*** Opening of Provided data ***

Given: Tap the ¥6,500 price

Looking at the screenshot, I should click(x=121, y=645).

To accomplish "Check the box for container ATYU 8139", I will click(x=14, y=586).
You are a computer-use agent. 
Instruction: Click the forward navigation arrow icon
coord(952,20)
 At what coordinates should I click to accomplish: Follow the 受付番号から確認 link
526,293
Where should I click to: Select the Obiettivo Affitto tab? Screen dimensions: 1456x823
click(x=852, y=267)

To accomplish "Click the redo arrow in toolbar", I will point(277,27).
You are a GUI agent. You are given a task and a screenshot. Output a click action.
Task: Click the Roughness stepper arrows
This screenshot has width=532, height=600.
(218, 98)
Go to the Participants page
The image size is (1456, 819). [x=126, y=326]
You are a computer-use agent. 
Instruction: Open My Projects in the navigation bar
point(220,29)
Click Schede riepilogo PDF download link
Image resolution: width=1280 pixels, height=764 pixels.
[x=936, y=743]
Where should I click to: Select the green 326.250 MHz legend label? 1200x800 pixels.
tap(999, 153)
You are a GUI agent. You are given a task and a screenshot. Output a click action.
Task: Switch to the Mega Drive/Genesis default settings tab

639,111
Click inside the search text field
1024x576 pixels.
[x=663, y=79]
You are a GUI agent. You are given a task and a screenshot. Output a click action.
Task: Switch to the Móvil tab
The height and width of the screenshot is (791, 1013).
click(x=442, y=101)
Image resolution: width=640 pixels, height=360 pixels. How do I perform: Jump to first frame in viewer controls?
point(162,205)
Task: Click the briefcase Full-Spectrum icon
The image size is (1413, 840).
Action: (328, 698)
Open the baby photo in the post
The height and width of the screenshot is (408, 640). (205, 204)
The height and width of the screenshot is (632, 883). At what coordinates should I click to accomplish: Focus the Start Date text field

*** Close of Provided data ***

# Exercise instructions
Retype word for word everything in the listing above from the line that holds "The height and width of the screenshot is (791, 1013)." down to the line that holds "Task: Click the briefcase Full-Spectrum icon". Keep both end lines and leave out the rest.

# Answer to this task
The height and width of the screenshot is (791, 1013).
click(x=442, y=101)
Image resolution: width=640 pixels, height=360 pixels. How do I perform: Jump to first frame in viewer controls?
point(162,205)
Task: Click the briefcase Full-Spectrum icon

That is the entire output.